* Task description *
Please quote exactly the opening lines of the data, from the first line to the one where "Size (885, 585)" appears.

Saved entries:
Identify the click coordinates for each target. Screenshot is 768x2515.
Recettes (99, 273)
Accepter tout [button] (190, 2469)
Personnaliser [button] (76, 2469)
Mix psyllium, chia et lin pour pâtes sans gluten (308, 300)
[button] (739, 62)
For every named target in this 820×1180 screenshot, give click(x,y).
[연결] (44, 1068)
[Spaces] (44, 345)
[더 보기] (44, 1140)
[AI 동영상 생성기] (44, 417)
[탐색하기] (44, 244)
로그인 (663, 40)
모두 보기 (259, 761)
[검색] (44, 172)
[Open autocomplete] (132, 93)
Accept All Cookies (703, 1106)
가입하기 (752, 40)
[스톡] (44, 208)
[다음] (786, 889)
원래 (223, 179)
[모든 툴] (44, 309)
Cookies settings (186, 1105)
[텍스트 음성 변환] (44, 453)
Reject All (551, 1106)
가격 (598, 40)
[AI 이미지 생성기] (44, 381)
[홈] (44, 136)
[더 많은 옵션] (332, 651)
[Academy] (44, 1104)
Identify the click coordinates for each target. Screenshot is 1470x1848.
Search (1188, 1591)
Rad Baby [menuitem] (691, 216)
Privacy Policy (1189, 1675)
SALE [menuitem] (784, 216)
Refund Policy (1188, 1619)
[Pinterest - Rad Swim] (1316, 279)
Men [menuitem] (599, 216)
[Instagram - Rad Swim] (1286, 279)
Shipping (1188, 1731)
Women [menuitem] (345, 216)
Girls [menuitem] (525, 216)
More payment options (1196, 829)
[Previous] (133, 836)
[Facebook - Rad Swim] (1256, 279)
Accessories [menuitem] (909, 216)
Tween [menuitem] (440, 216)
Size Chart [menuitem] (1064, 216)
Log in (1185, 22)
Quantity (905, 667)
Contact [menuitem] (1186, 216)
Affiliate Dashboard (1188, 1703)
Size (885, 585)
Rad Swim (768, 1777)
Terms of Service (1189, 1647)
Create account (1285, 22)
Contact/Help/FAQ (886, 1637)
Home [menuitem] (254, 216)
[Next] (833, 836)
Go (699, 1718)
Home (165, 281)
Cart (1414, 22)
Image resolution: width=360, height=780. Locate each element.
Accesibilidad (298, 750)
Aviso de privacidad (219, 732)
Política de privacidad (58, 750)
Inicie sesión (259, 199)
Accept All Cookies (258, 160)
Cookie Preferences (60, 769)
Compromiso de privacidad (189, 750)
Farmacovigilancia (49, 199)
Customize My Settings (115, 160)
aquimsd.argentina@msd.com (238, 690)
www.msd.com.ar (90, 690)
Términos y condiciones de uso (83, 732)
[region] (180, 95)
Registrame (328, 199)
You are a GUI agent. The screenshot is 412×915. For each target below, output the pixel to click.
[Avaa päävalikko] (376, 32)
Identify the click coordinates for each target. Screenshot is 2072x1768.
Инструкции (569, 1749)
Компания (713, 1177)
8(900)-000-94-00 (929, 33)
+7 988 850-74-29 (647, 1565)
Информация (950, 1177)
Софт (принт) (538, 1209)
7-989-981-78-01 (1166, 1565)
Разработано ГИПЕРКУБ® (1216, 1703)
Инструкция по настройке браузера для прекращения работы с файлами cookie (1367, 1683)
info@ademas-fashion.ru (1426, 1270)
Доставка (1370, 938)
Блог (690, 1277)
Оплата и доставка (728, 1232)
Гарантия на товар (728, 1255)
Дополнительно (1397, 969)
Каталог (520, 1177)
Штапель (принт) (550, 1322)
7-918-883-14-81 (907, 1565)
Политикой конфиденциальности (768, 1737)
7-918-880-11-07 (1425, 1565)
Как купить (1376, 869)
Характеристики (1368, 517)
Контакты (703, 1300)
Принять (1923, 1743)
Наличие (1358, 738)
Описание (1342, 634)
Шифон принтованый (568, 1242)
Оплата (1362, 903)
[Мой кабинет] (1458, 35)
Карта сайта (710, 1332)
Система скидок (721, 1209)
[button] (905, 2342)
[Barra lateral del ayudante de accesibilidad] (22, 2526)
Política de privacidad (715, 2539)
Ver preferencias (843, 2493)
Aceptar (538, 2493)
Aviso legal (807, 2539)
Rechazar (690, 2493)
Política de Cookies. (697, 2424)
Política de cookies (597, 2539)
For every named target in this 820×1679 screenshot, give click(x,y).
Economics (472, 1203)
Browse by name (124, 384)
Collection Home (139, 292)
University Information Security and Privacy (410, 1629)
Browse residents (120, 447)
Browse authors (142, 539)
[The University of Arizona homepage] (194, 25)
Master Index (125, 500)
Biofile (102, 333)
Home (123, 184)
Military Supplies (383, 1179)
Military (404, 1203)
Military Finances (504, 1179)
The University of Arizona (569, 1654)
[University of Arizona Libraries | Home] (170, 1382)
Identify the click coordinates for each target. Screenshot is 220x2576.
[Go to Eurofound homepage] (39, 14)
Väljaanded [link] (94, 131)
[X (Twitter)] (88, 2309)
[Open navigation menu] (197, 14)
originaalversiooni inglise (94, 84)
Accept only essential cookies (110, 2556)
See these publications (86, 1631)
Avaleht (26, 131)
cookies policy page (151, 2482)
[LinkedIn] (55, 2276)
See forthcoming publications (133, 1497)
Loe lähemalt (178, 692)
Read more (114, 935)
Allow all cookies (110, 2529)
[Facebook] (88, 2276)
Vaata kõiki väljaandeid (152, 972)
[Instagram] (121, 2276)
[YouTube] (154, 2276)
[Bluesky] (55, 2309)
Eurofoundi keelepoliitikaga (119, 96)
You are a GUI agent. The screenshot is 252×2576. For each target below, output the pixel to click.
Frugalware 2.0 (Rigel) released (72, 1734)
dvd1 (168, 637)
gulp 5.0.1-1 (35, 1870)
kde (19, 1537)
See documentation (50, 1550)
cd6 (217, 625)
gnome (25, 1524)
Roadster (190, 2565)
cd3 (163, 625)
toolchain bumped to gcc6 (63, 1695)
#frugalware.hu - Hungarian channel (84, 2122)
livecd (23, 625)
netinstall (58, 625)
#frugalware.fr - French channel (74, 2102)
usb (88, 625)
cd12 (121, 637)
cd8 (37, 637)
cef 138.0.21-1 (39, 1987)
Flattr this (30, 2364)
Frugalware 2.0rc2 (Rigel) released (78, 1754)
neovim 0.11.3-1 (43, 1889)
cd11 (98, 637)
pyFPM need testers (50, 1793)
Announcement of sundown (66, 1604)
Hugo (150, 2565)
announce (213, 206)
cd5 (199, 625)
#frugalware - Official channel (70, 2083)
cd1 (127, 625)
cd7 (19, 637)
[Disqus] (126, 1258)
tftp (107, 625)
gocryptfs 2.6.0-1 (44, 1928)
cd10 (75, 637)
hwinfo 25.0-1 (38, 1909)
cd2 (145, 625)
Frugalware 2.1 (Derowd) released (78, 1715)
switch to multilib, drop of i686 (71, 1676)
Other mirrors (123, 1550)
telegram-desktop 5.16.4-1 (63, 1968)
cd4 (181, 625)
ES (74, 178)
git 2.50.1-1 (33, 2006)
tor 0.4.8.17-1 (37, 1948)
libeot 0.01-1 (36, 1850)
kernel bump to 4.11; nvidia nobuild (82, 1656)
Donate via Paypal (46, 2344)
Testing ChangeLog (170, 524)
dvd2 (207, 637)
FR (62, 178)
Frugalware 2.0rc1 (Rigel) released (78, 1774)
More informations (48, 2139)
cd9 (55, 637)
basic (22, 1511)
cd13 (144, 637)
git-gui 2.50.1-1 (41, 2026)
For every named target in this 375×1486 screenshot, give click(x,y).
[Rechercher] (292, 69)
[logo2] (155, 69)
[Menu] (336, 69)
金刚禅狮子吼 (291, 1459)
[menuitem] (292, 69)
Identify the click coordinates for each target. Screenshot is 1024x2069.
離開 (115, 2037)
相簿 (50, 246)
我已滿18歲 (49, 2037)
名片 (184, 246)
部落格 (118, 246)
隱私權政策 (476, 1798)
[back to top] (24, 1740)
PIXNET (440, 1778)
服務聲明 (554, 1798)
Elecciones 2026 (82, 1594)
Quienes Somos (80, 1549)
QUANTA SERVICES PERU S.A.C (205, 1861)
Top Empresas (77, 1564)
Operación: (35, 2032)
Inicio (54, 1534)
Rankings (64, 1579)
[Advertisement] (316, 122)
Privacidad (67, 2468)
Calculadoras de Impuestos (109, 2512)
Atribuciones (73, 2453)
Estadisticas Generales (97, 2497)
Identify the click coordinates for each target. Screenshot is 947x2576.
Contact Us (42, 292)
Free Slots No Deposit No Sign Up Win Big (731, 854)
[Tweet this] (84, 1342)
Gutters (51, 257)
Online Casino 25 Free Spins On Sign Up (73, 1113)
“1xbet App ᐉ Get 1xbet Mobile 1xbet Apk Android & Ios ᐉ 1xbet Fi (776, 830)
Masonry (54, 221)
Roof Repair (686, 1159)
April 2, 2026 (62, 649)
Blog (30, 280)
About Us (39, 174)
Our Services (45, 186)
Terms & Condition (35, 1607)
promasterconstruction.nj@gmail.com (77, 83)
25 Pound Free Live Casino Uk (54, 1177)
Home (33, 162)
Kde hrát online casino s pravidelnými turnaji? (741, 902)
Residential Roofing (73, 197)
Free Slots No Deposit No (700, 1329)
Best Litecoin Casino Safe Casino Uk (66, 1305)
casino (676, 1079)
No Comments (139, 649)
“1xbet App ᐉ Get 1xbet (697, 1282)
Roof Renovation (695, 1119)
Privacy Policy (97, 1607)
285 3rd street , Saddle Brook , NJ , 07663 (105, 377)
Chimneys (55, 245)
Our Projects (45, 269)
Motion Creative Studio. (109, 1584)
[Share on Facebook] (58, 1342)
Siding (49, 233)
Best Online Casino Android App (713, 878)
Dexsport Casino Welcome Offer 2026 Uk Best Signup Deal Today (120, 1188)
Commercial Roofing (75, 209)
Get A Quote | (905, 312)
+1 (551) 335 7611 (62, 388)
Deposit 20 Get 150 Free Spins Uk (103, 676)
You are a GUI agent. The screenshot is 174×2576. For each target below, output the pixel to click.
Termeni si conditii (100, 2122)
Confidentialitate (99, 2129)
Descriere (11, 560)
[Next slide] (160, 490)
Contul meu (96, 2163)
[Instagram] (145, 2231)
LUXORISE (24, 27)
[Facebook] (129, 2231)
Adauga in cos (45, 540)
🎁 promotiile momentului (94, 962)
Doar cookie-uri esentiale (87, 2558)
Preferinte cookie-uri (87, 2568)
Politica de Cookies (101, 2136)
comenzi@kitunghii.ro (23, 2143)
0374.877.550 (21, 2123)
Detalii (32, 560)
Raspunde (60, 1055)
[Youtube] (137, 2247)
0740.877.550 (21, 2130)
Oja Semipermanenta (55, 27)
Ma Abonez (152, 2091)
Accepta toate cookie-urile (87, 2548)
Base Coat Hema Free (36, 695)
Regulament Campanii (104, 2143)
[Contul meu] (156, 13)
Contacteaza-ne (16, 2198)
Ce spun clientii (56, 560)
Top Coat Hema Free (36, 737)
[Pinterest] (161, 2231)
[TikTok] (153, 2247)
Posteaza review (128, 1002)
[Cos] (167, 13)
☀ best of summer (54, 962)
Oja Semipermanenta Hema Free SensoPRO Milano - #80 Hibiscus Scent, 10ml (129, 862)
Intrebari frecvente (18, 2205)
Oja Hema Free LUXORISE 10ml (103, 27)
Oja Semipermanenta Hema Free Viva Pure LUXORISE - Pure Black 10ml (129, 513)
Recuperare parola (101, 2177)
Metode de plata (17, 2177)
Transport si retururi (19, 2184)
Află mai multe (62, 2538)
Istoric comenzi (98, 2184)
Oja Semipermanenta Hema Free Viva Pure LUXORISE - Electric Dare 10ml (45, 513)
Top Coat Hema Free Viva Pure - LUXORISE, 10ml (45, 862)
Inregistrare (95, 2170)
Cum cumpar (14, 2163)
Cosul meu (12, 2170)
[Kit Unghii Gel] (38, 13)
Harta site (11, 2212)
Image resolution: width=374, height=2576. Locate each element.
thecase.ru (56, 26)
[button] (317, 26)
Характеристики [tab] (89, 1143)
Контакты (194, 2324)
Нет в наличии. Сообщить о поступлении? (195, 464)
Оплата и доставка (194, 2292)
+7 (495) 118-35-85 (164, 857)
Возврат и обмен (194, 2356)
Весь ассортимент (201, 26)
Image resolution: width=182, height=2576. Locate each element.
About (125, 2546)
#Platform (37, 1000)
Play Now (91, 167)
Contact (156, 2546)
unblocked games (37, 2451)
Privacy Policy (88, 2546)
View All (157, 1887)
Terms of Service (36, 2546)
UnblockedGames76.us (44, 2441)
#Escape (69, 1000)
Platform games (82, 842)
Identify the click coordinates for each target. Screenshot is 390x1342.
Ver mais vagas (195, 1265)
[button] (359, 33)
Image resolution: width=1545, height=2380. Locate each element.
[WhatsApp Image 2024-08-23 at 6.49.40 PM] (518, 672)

* Result of this exercise *
Identify the click coordinates for each target. Screenshot is 768x2515.
Recettes (99, 273)
Accepter tout [button] (190, 2469)
Personnaliser [button] (76, 2469)
Mix psyllium, chia et lin pour pâtes sans gluten (308, 300)
[button] (739, 62)
For every named target in this 820×1180 screenshot, give click(x,y).
[연결] (44, 1068)
[Spaces] (44, 345)
[더 보기] (44, 1140)
[AI 동영상 생성기] (44, 417)
[탐색하기] (44, 244)
로그인 (663, 40)
모두 보기 (259, 761)
[검색] (44, 172)
[Open autocomplete] (132, 93)
Accept All Cookies (703, 1106)
가입하기 (752, 40)
[스톡] (44, 208)
[다음] (786, 889)
원래 (223, 179)
[모든 툴] (44, 309)
Cookies settings (186, 1105)
[텍스트 음성 변환] (44, 453)
Reject All (551, 1106)
가격 (598, 40)
[AI 이미지 생성기] (44, 381)
[홈] (44, 136)
[더 많은 옵션] (332, 651)
[Academy] (44, 1104)
Identify the click coordinates for each target. Screenshot is 1470x1848.
Search (1188, 1591)
Rad Baby [menuitem] (691, 216)
Privacy Policy (1189, 1675)
SALE [menuitem] (784, 216)
Refund Policy (1188, 1619)
[Pinterest - Rad Swim] (1316, 279)
Men [menuitem] (599, 216)
[Instagram - Rad Swim] (1286, 279)
Shipping (1188, 1731)
Women [menuitem] (345, 216)
Girls [menuitem] (525, 216)
More payment options (1196, 829)
[Previous] (133, 836)
[Facebook - Rad Swim] (1256, 279)
Accessories [menuitem] (909, 216)
Tween [menuitem] (440, 216)
Size Chart [menuitem] (1064, 216)
Log in (1185, 22)
Quantity (905, 667)
Contact [menuitem] (1186, 216)
Affiliate Dashboard (1188, 1703)
Size (885, 585)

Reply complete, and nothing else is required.